Proteins were extracted from cells using RIPA lysis buffer (Beyotime Institute of Biotechnology, Shanghai, China) according to the manufacturer’s protocol. Total proteins were separated by SDS-PAGE gel and then transferred into PVDF membranes (Millipore). After incubating with 5% skim milk for 1 h at room temperature, the membranes were incubated with primary antibodies overnight at 4˚C. The primary antibodies (Cell Signaling Technology, Beverly, MA., USA) used in this study include anti-Beclin-1 (No. 4122, 1:1000), anti-LC3 I/II (No.12741, 1:1000), anti-p62 (No.88588, 1:1000), anti-FOXM1 (No.5436, 1:1000), anti-p-AKT (No.4060, 1:2000), anti-mTOR (No.2983, 1:1000) and anti-GAPDH (No.5174, 1:2500).

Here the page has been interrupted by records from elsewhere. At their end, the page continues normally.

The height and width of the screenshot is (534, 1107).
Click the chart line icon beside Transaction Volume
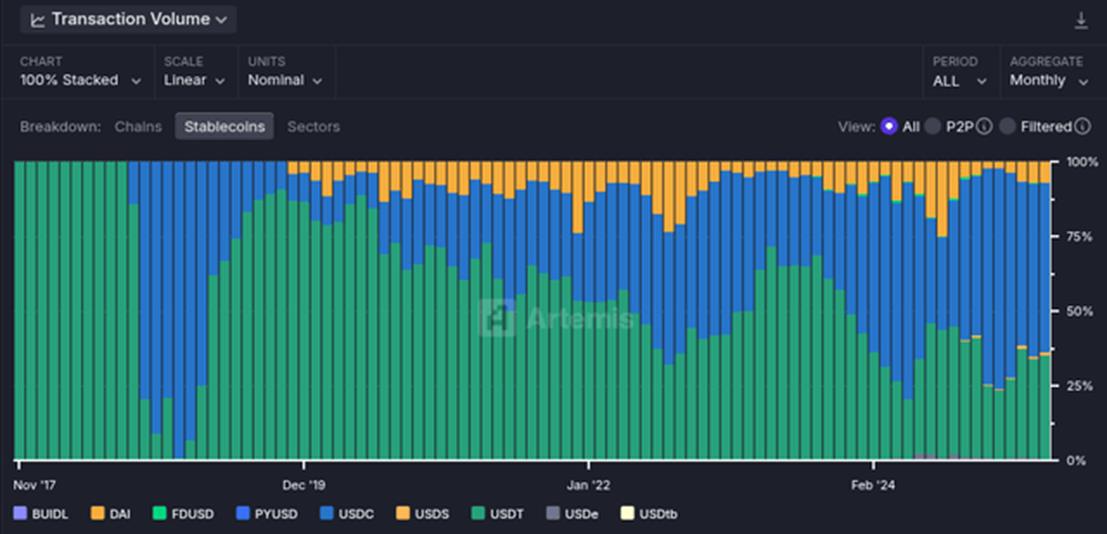[38, 20]
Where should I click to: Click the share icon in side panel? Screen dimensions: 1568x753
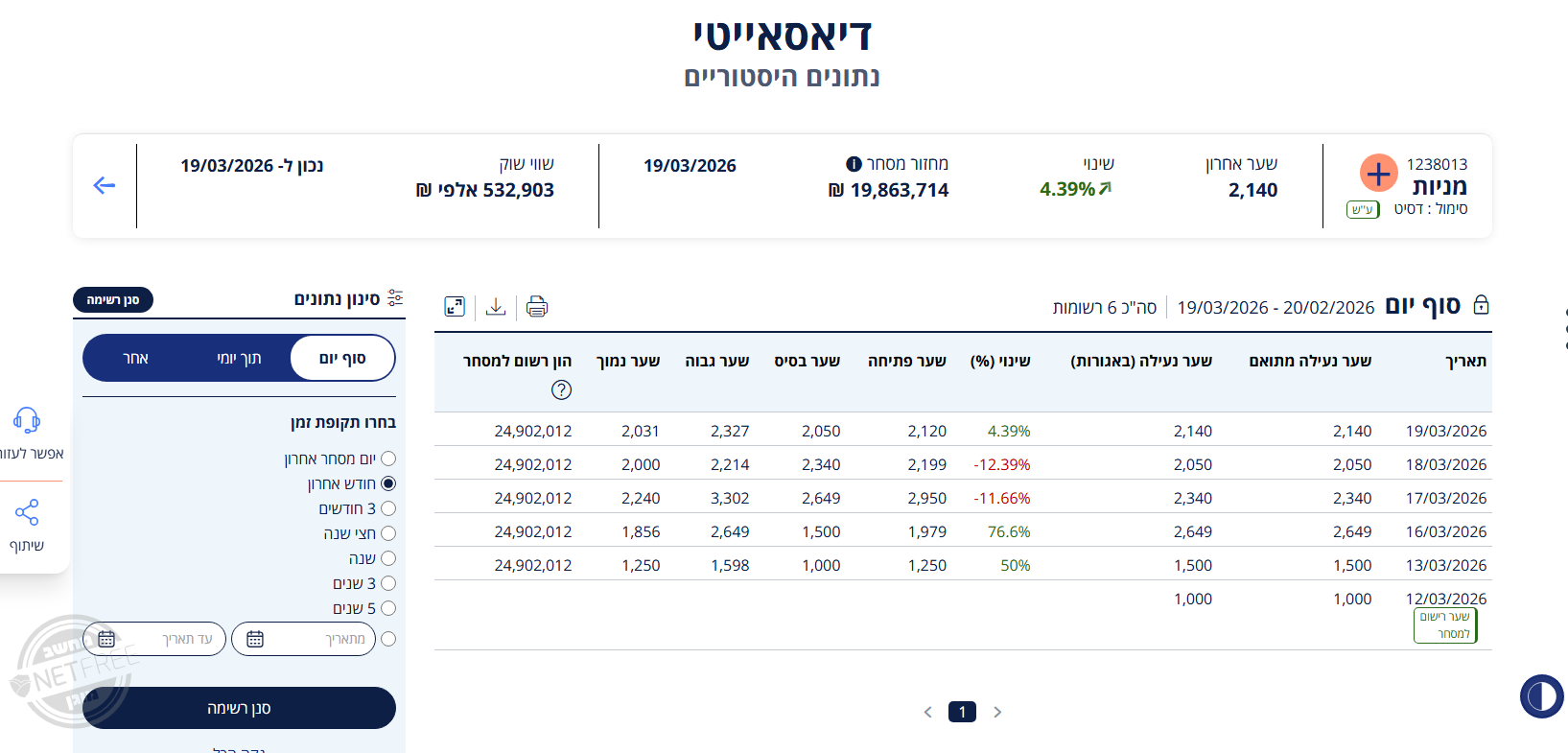tap(27, 512)
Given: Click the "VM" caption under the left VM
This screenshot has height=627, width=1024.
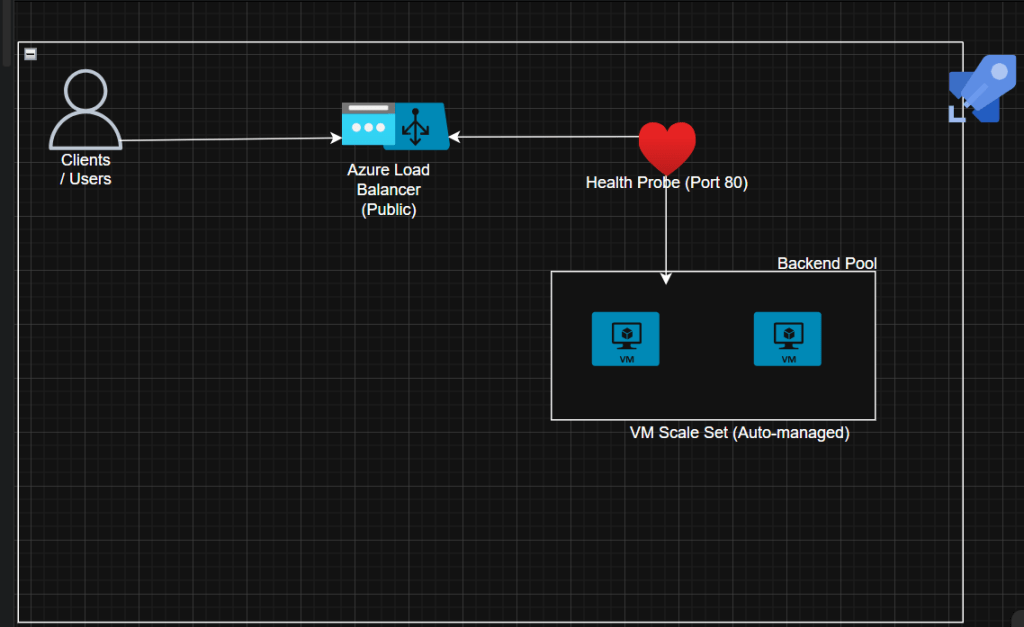Looking at the screenshot, I should [x=625, y=359].
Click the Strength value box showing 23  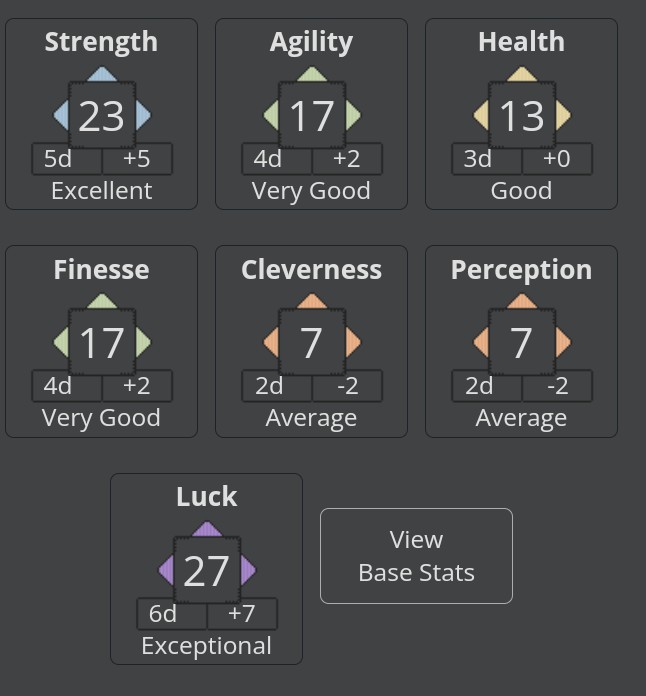[102, 115]
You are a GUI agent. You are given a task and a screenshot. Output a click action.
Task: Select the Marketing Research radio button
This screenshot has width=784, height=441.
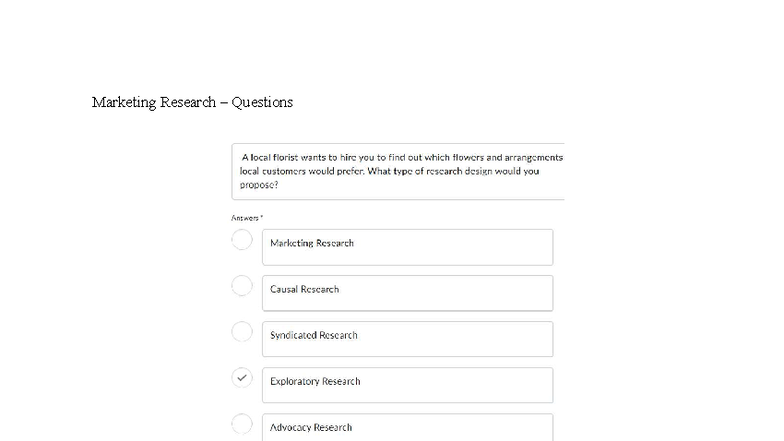click(242, 240)
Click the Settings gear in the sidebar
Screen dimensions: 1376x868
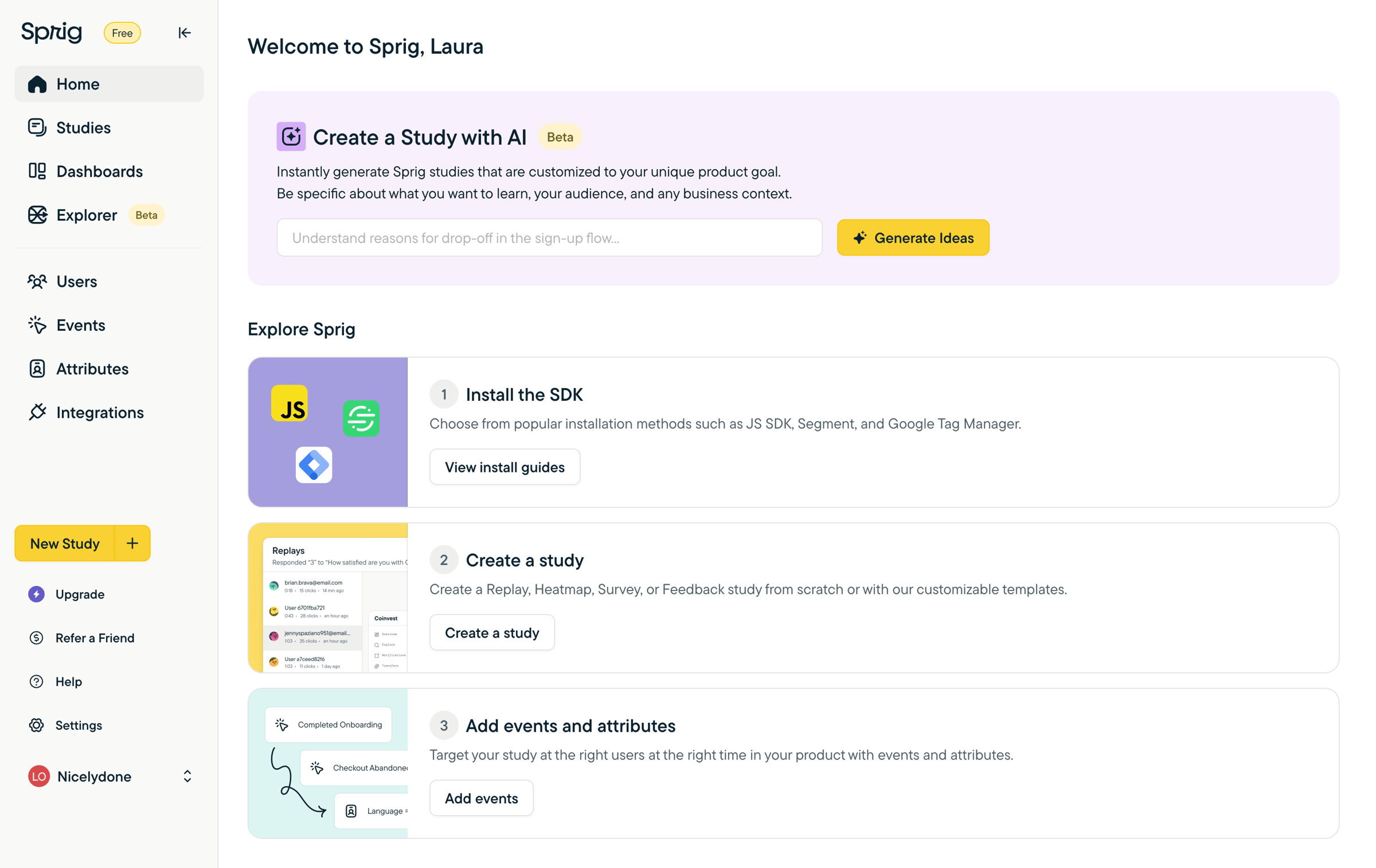click(37, 725)
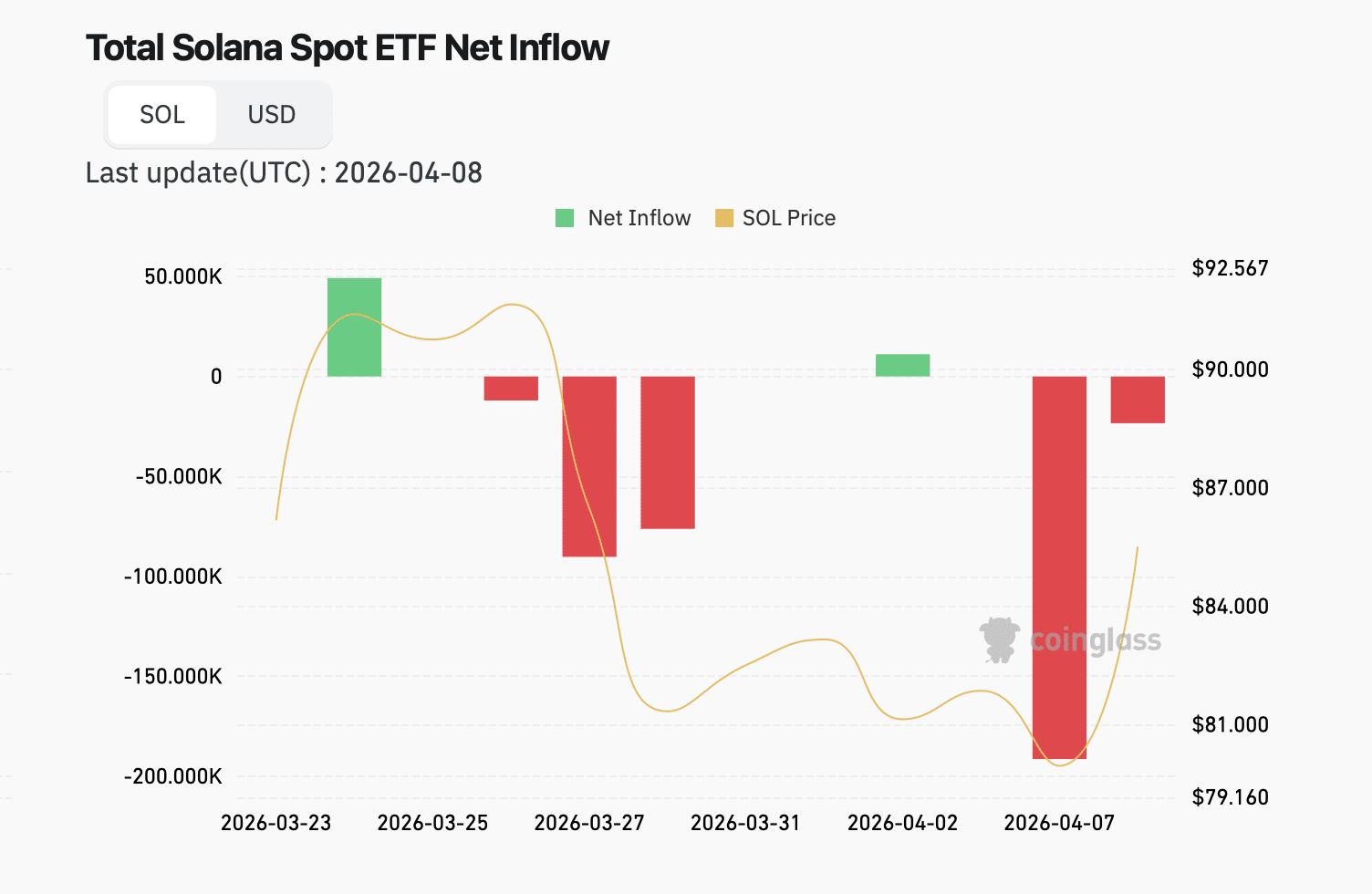This screenshot has height=894, width=1372.
Task: Click the coinglass watermark text
Action: tap(1095, 639)
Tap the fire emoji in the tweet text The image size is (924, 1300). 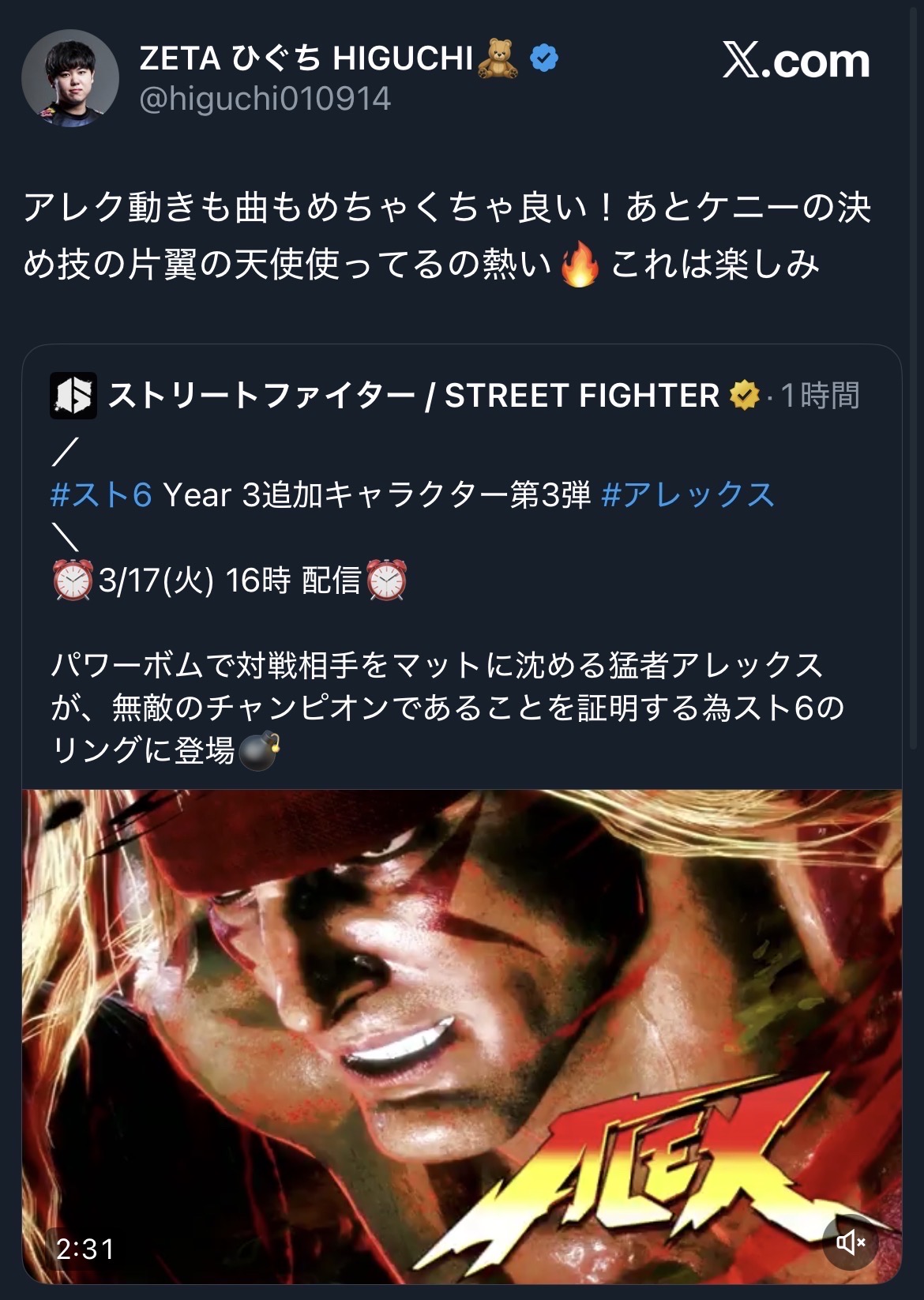[579, 265]
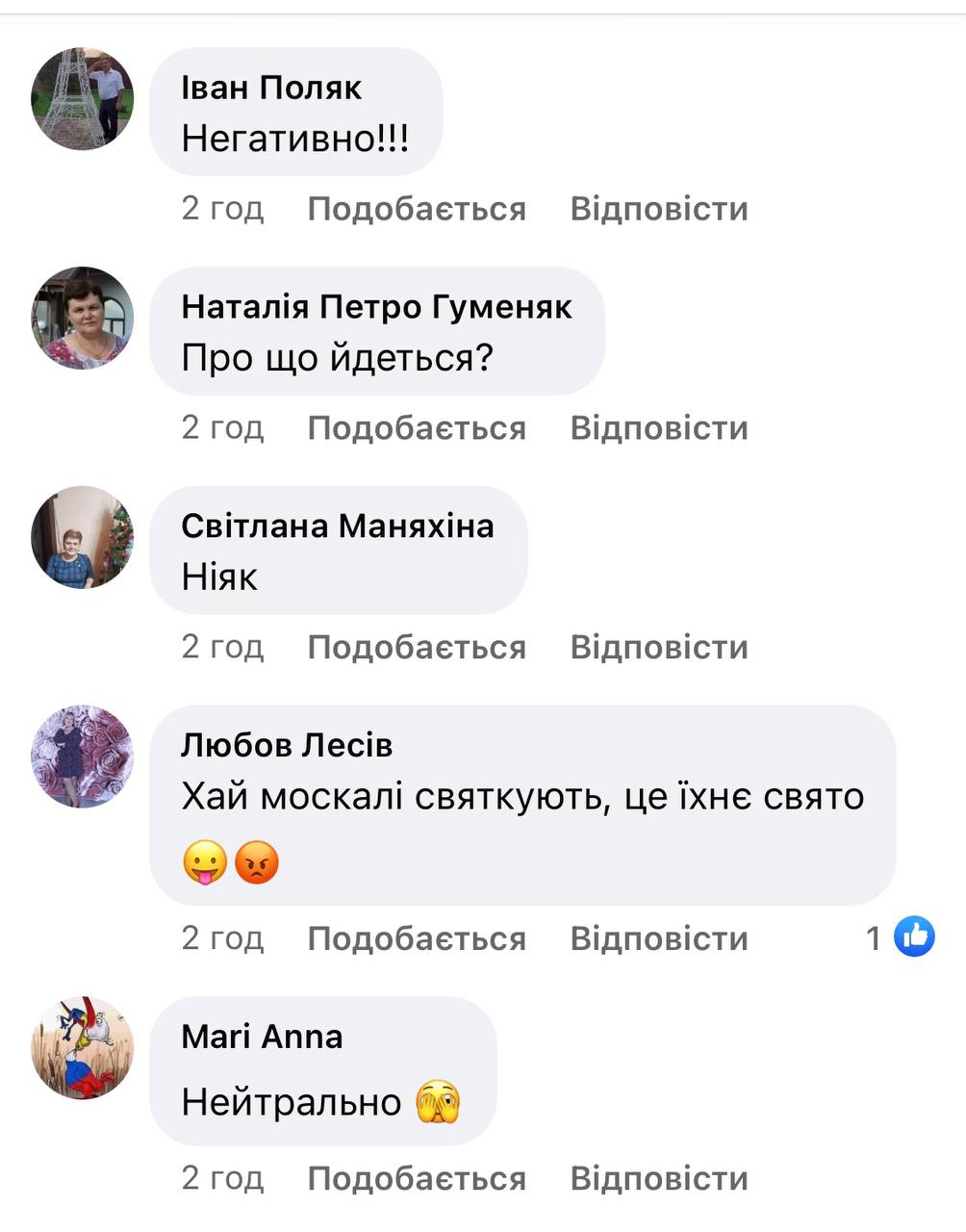Open Світлана Маняхіна's profile photo
This screenshot has width=966, height=1232.
tap(83, 537)
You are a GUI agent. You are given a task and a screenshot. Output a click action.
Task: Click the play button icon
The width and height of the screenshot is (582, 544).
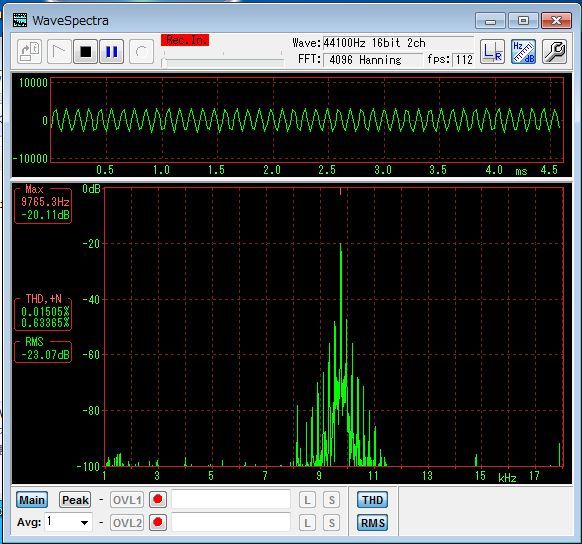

Then, the membranes were incubated with corresponding secondary antibodies (Cell Signaling Technology, No.7076 and NO.7074, 1:4000) at room temperature for 1 h. ECL system (Bio-Rad Laboratories) was used for detection of antibody-bound proteins according to manufacturer’s instructions.

Bioinformatics method

In order to evaluate miR-361-5p’s potential target genes, the following online miRNA target prediction algorithms were used: PicTar (http://www.pictar.org/), miRanda (http://www.microrna.org/microrna/home.do), TargetScan (http://www.targetscan.org/vert_71/) and Microcosm Targets (http://www.ebi.ac.uk/enright-srv/microcosm/htdocs/targets/v5/).

Luciferase reporter assay

The fragment of FOXM1 containing the target sequence of miR-361-5p was inserted into a pmirGlO Dual-luciferase miRNA Target Expression Vector (Promega, Madison, WI, USA) to form the reporter vector FOXM1-wild-type (FOXM1-WT) while FOXM1-mutated-type (FOXM1-MUT) contained mutated binding site. Cells at 5x104 were seeded into 96-well plate to reached 60% confluence. Then cells were co-transfected with FOXM1-WT or FOXM1-MUT and miR-361-5p mimics using Lipofectamine 2000. The Dual-Luciferase Reporter Assay System (Promega, Madison, WI, USA) was used for testing the luciferase activity.

Statistical analysis

All results were presented as mean ± standard deviation (SD). Student’s t test was performed to analyze the difference between groups. Statistical analysis was performed with SPSS software (version 19). Values of P < 0.05 were considered statistically significant.

Abbreviations

GC, gastric cancer; miRNAs, MicroRNAs; SD, standard deviation; Rapa, rapamycin.

Author contributions

All the authors conducted the conception and design of the study, acquisition and interpretation of data, drafting the article, final approval of the version to be published equally.

CONFLICTS OF INTEREST

The authors declare no conflicts of interest.

FUNDING

Supported by No. 2015020329 Natural Science Foundation of Liaoning Province of China.